Strava App Review Sentiment Analysis
What do 2,000 Google Play reviews actually say about Strava? Using TF-IDF and Random Forest models in R, I identified the language patterns that separate satisfied users from frustrated ones — and what product teams should do about it.
Model Performance
Two-Model Comparison
| Model | Features | Accuracy | AUC |
|---|---|---|---|
| Random Forest | Behavioral only(length, date, version…) | 75.5% | 0.822 |
| TF-IDF + LASSO | Text tokens(logistic regression) | 82.0% | 0.893 |
Text content is a stronger signal than behavioral metadata alone — adding language features improved accuracy by +6.5 pp and AUC by +0.071.
LASSO Coefficients
Top 20 Sentiment Tokens
Larger bars = stronger predictive weight toward that sentiment class
Pattern Recognition
Theme Clusters
Tokens grouped by the underlying problem or strength they represent
Negative Clusters
Authentication & Onboarding Failures
Users consistently fail during sign-in and initial setup. Authentication is the most damaging friction point in the entire experience.
Upload & Server Outages
Activity upload failures and server errors are directly visible to users and break the core loop of record-and-share.
Account & Access Problems
Ongoing account management issues compound onboarding friction, suggesting systemic identity/auth infrastructure problems.
Crashes & Forced Upsell
App instability and aggressive paywalls drive uninstalls. Users explicitly cite these as deal-breakers in their reviews.
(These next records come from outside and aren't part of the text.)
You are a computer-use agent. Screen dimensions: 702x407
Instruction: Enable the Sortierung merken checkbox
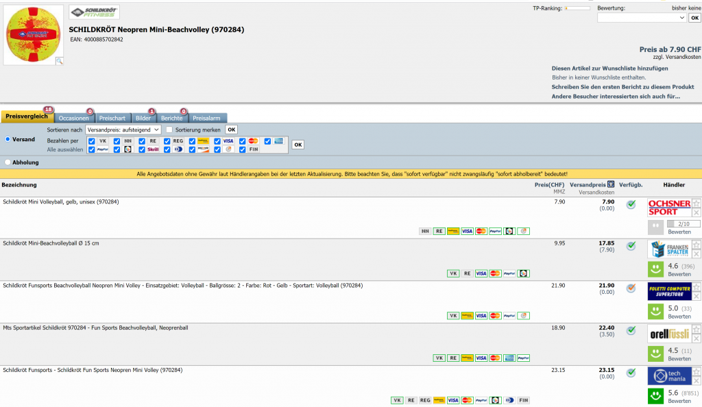click(169, 130)
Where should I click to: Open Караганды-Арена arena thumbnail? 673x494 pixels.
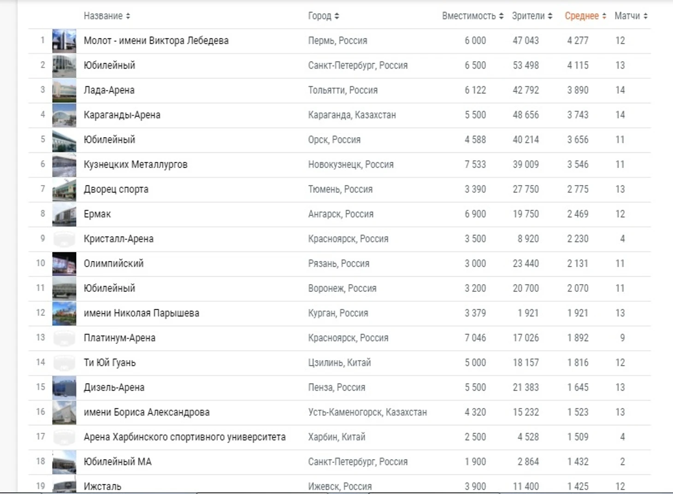[64, 115]
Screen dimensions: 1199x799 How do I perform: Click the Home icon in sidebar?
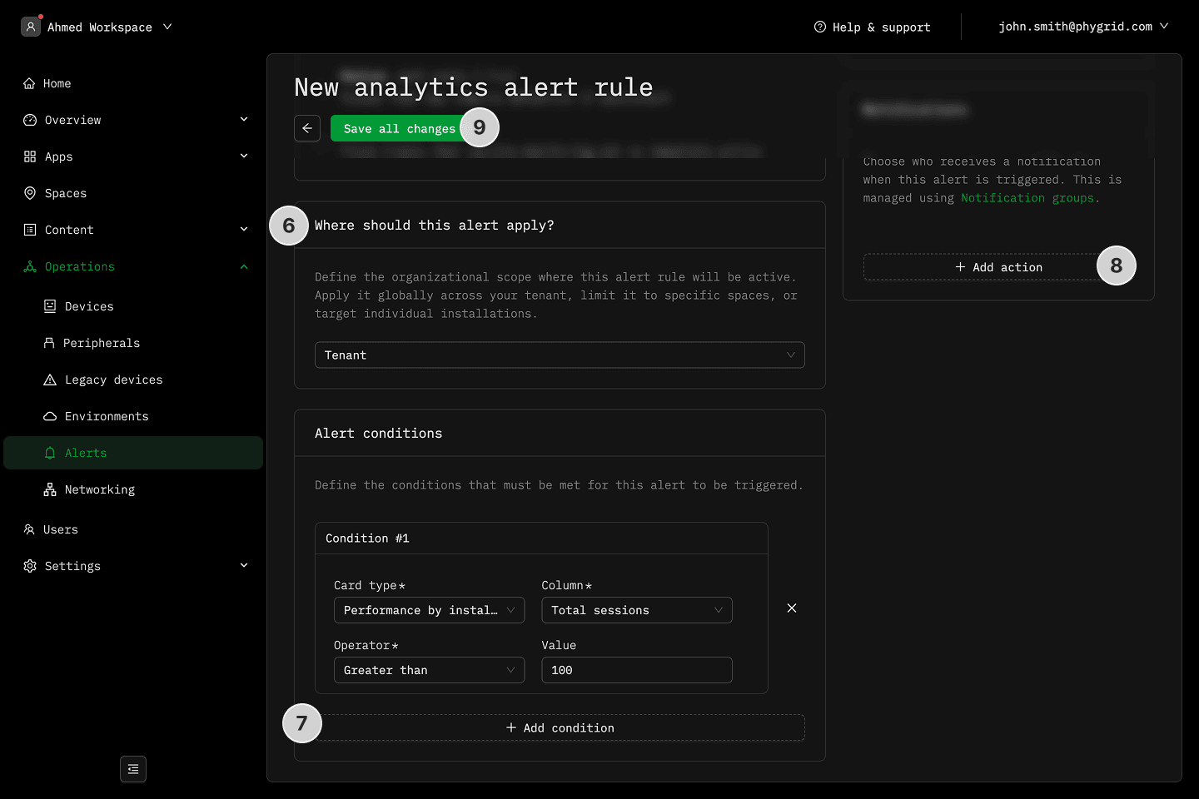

Accuracy & Measurement Issues
Inaccurate GPS and pace data undermine the product's core promise for serious athletes who depend on precise metrics.
Positive Clusters
Tracking & Core Utility
When the product works, users love it for exactly what it is: a reliable fitness tracker. This is the core value prop in action.
Social & Community
Strava's social layer is a genuine differentiator. Users don't just track—they compete, cheer, and stay accountable together.
Ease of Use
When onboarding succeeds, users find the app intuitive and well-designed. The UX itself isn't the problem—reliability is.
Activity Culture
Positive reviews span all activity types. Strava's brand is broader than running—it's the home for all outdoor fitness culture.
So What
What This Means for Strava
The data points to a clear strategic gap: the fitness experience is loved, but infrastructure failures are destroying it.
Product
Fix infrastructure first
Auth flow, upload reliability, and crash reduction dominate negative reviews. These aren't feature gaps — they're broken foundations that undermine the entire experience for every user.
Marketing
Double down on social fitness
"Friends", "motivates", and "community" are among the strongest positive predictors. Strava's unique angle isn't tracking — it's the social accountability layer. Lead with that.
Insight
Complaints aren't about fitness
Not a single fitness-related word appears in the top negative tokens. Users aren't unhappy with the workout experience — they're frustrated by sign-in errors, server failures, and crashes.
Insight
The core value prop works
"Tracking", "fitness", "exercise", and "trail" all drive positive sentiment. When Strava works, users love exactly what it's supposed to do. The product vision is validated — execution is the issue.
How It Was Built
Methodology Pipeline
Data Collection
2,000 Google Play reviews scraped and labeled (Bad: 1–3 stars, Good: 4–5 stars)
Feature Engineering
Review length, word count, time/date features, app version, and season extracted
Random Forest
Behavioral features only — accuracy 75.5%, AUC 0.822
TF-IDF + LASSO
Text vectorization + logistic regression — accuracy 82.0%, AUC 0.893
Findings
Top tokens by LASSO coefficient reveal what language separates happy users from frustrated ones
Analysis conducted in R using the tidytext, randomForest, and glmnet packages. 2,000 Google Play reviews collected and labeled by star rating.